[Dataset entries]
=-=-=-=-=
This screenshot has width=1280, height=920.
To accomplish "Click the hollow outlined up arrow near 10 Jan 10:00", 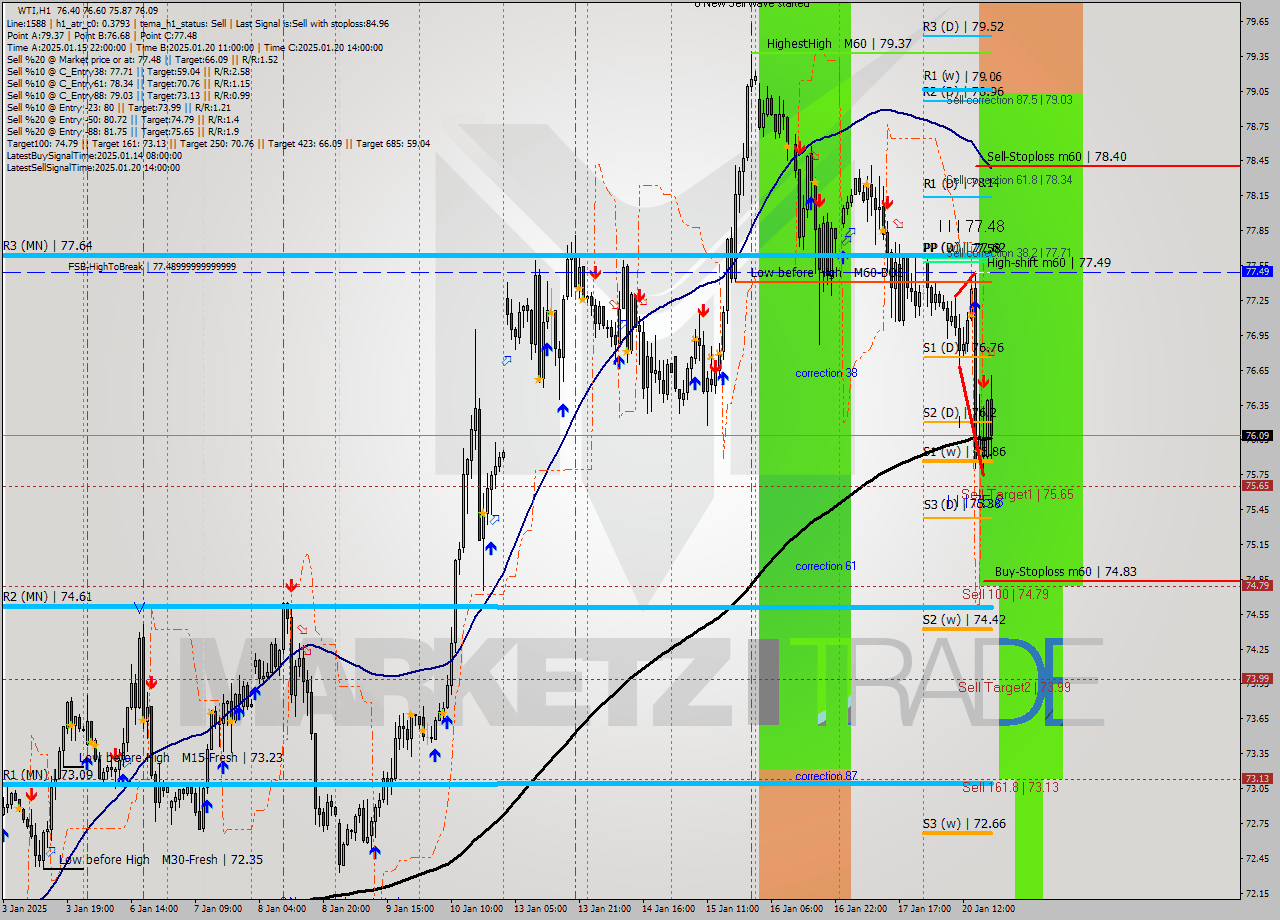I will [493, 518].
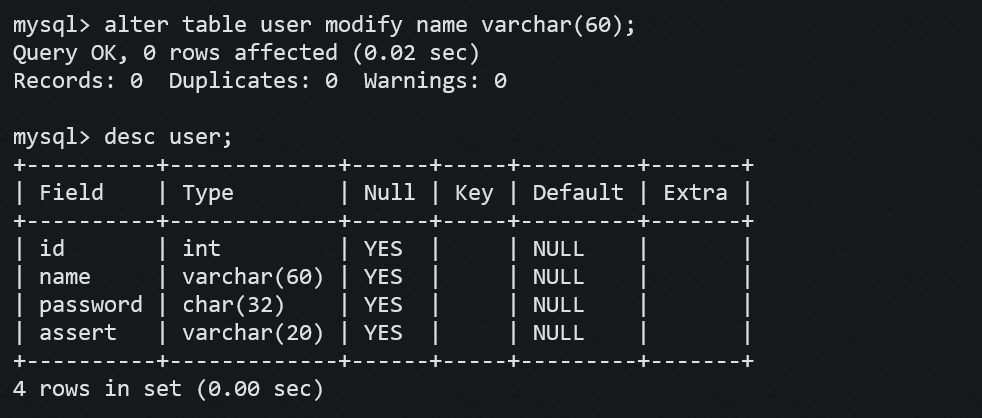The image size is (982, 418).
Task: Click the "Records: 0" text
Action: point(78,81)
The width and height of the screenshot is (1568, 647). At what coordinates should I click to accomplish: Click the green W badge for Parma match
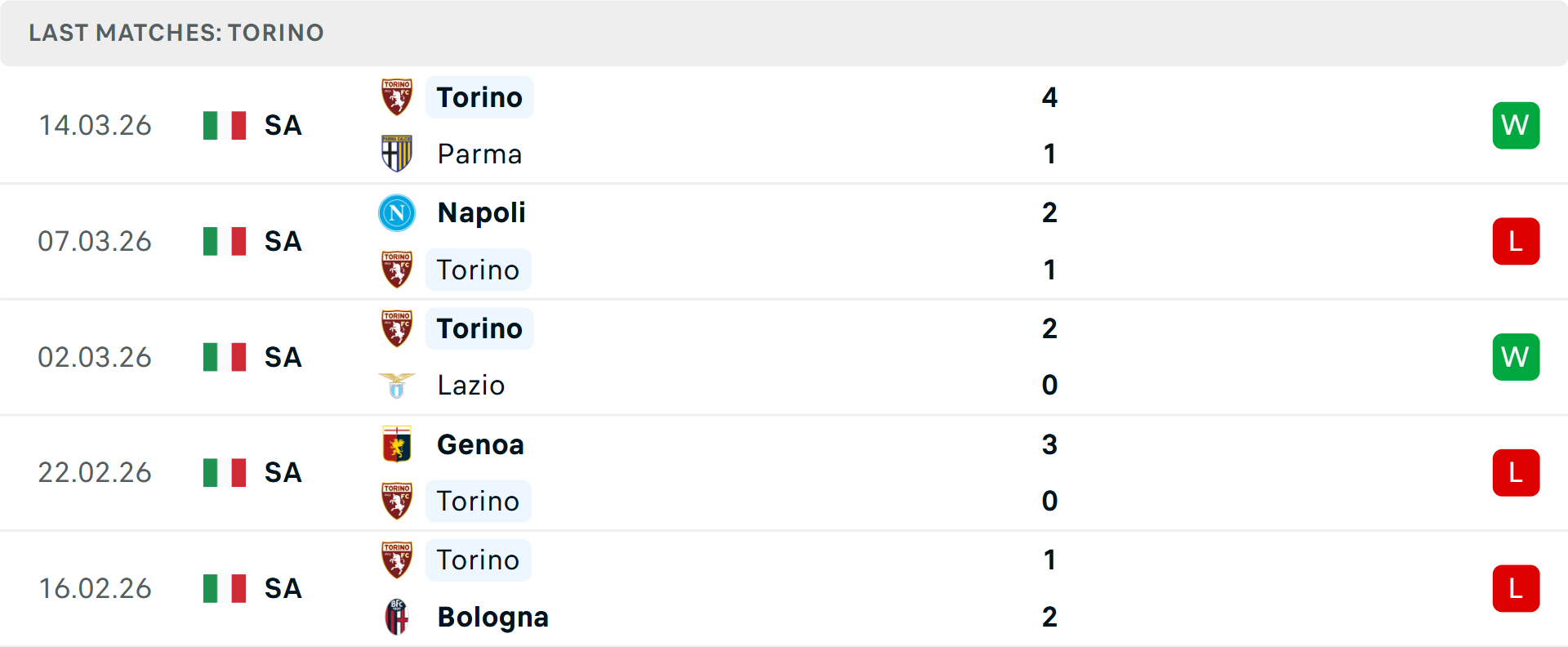pos(1516,126)
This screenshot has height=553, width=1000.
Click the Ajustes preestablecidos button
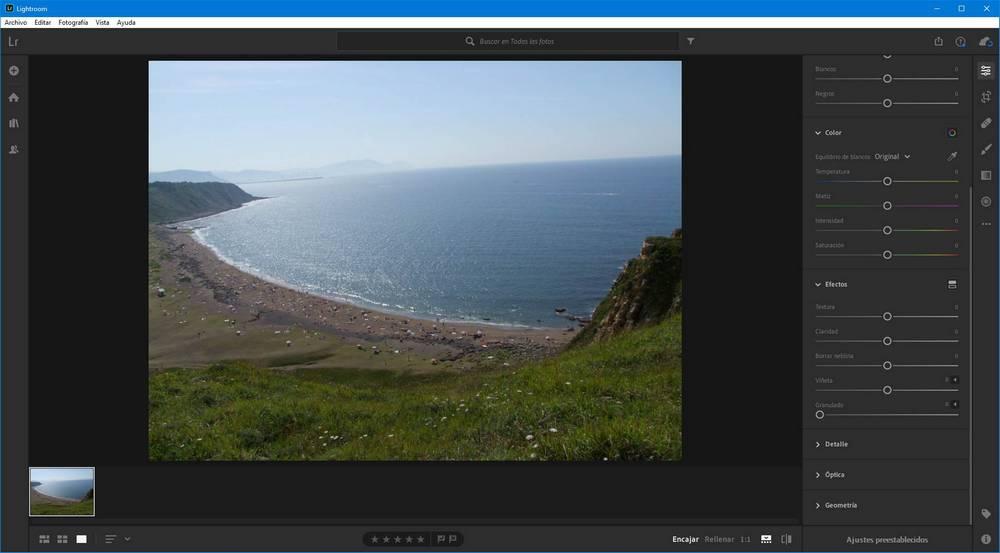click(886, 540)
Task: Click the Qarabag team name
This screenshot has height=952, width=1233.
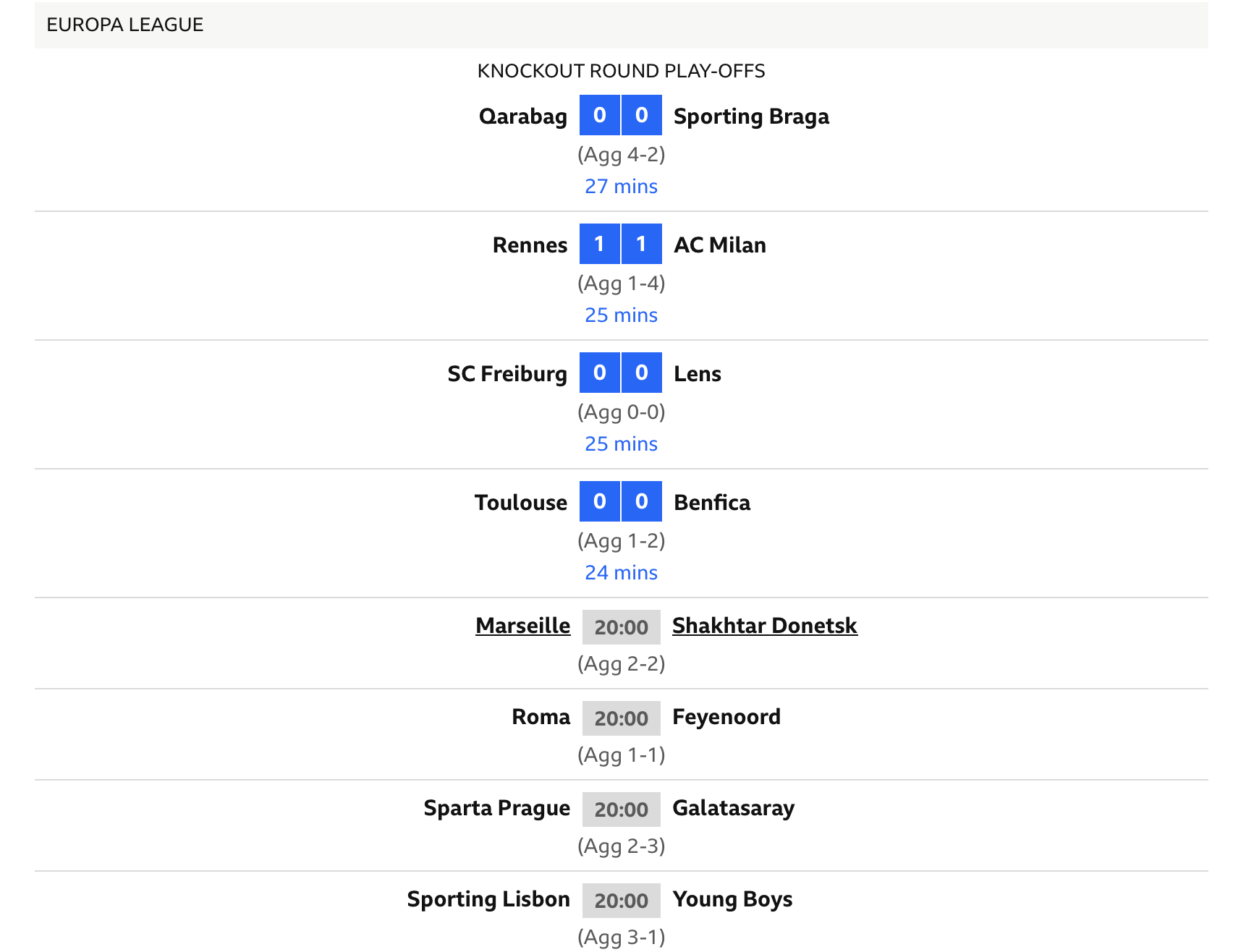Action: pos(522,116)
=-=-=-=-=
• _Aim of the exercise_:
Only the lines from the one containing "This screenshot has height=553, width=1000." through the last line of the data may appear in the answer, each given again exactly and with pictures left out.

• _Reply to the task_:
This screenshot has height=553, width=1000.
Click the Ajustes preestablecidos button
click(886, 540)
Task: Click the Qarabag team name
This screenshot has height=952, width=1233.
Action: pos(522,116)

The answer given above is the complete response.